There are several issues, that if dealt with properly, can be eliminated. I once used half the floor of my living room as a sulcata enclosure, so it _can_ work. You will need to close off an area with boards, plywood, or blocks of some sort, so that no one walks there and the tortoise cannot get out of their area. You will need to add some substrate for traction, humidity, waste absorption and temperature regulation. THen you have to deal with the heat issue. Its cold on the floor. I found that warm room temps helped keep the floor warmer, but you will have to check _your_ floor with a tmep gun to see what works in your house.

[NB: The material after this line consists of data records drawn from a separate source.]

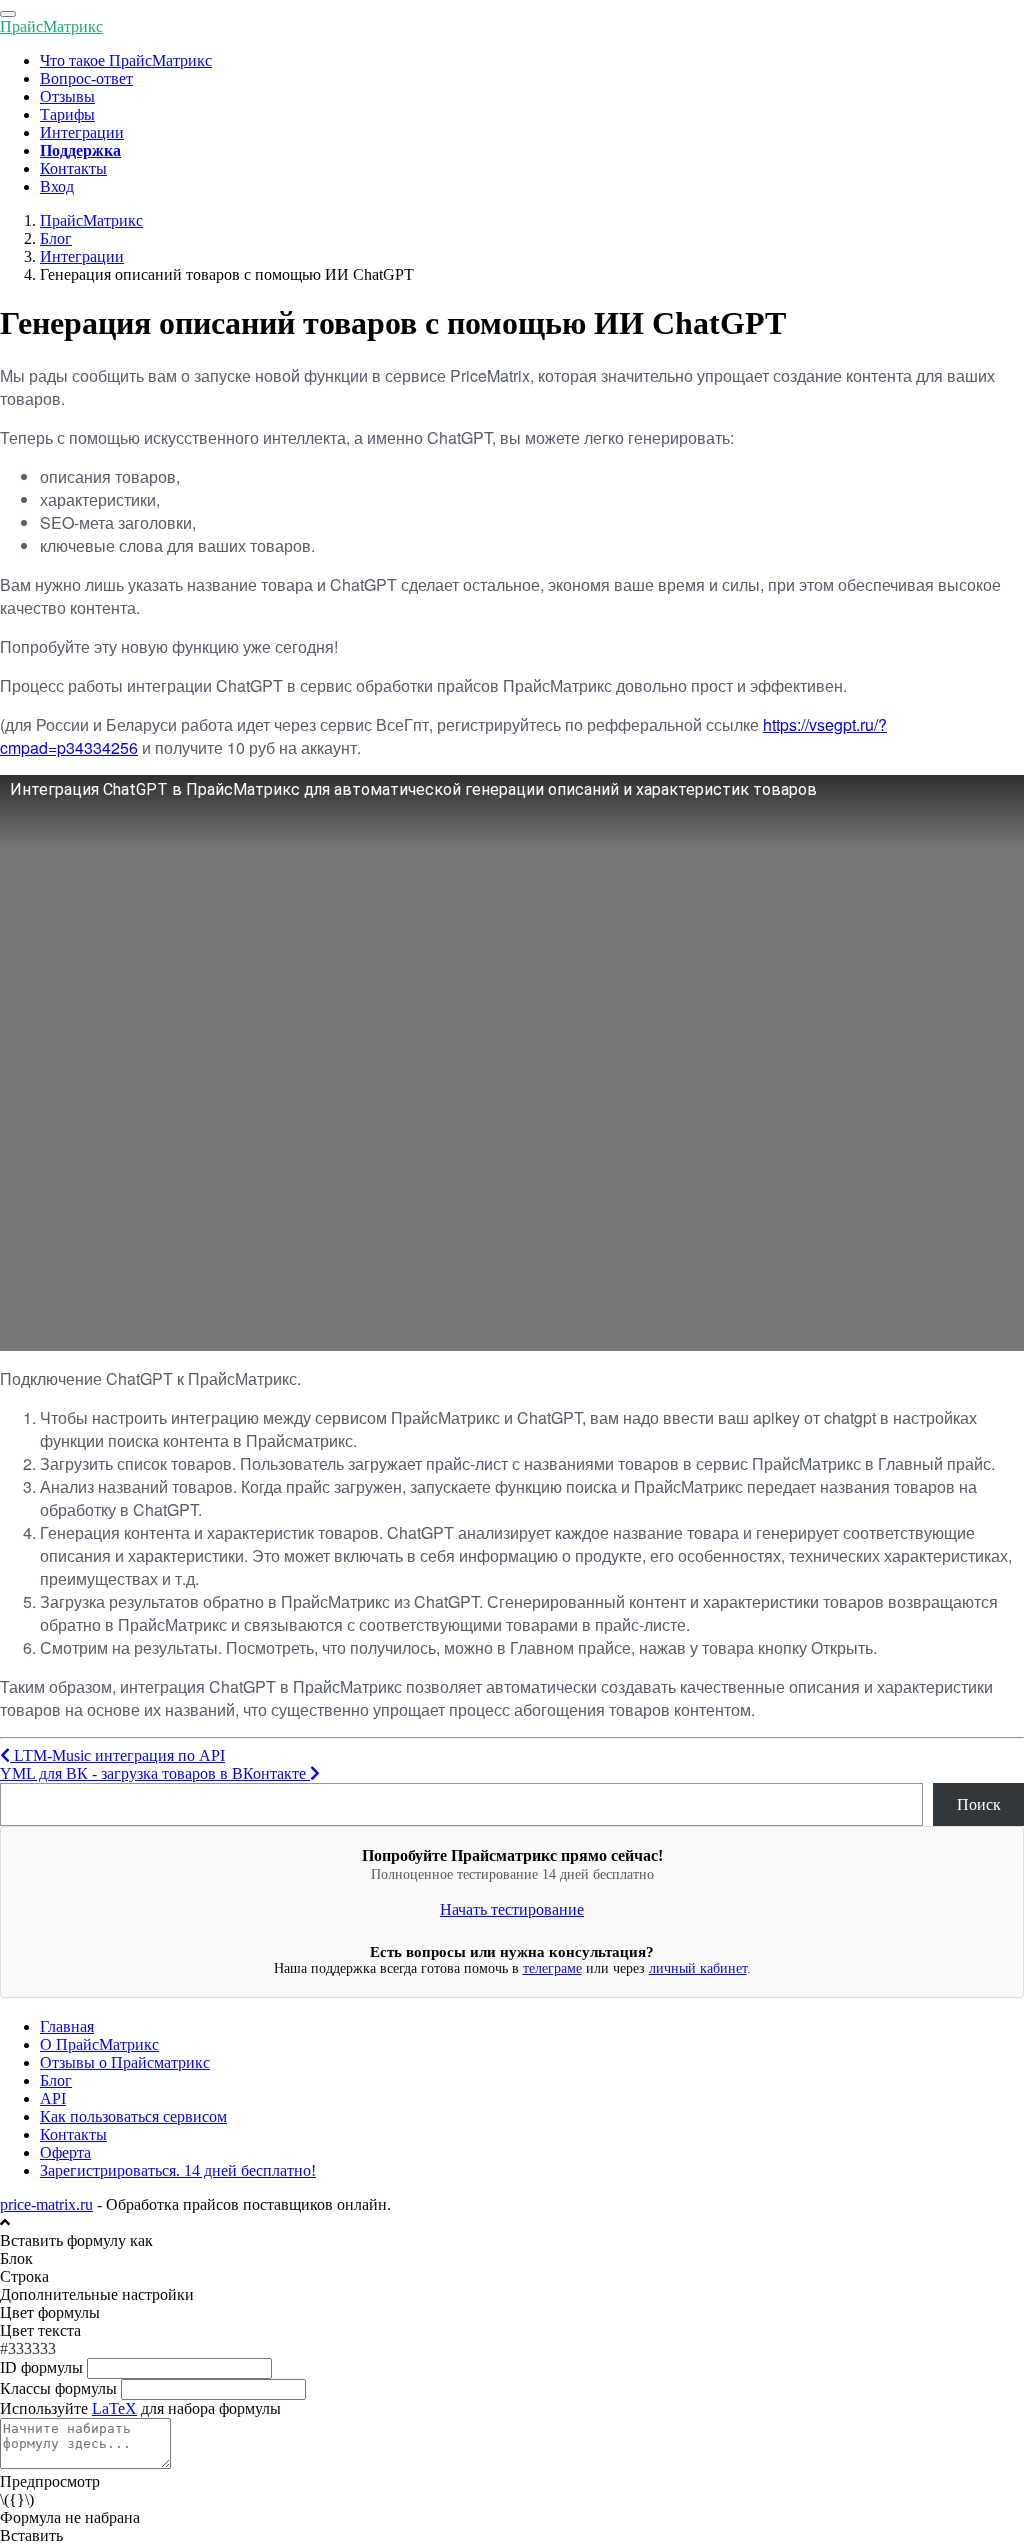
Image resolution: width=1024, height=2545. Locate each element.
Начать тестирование (512, 1909)
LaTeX (114, 2408)
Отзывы (67, 96)
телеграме (552, 1968)
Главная (67, 2026)
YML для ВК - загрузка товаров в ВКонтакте (155, 1773)
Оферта (65, 2152)
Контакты (73, 168)
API (53, 2098)
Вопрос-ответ (86, 78)
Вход (57, 186)
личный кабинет (698, 1968)
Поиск (979, 1804)
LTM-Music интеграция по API (117, 1755)
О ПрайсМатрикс (99, 2044)
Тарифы (67, 114)
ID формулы (41, 2367)
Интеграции (82, 132)
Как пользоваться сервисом (133, 2116)
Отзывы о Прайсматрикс (125, 2062)
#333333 (28, 2348)
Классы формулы (58, 2388)
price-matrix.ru (46, 2204)
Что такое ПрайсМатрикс (126, 60)
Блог (56, 2080)
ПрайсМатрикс (51, 26)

If you can make _this _sort of enclosure, I don't see why you can't just make the regular enclosure bigger. Why does your tortoise have to wait months for proper housing? Here is an easy way to do it. Just build something like this on a sheet of plywood:
http://www.tortoiseforum.org/threads/simple-sunning-enclosure.104351/
Add some legs and you have a cheap, easy ready to go enclosure that is plenty big for your russian. If you have floor space to dedicate to your tortoise, then just plop one of these right in that spot.


----------



## mini_max (Dec 11, 2014)

Thanks Tom! We are selling furniture and changing up our space which will allow us to move some of the kids things and ultimately put a new enclosure in a spot that works for the whole family - which is why a new enclosure hasn't happened yet. 
We have a decently warm temp in the area in question - even on the floor as a result of the furnace duct running right under the floor there. Wouldn't be the case in summer but since it's winter and the heat is on it works. 
Unfortunately I have to say that I have let him walk here and he does it well with no traction trouble. If I were to let him out here for a "walk" say even for 20 to 30 minutes daily, would substrate still be an issue? Given the temporary nature of the whole thing.


----------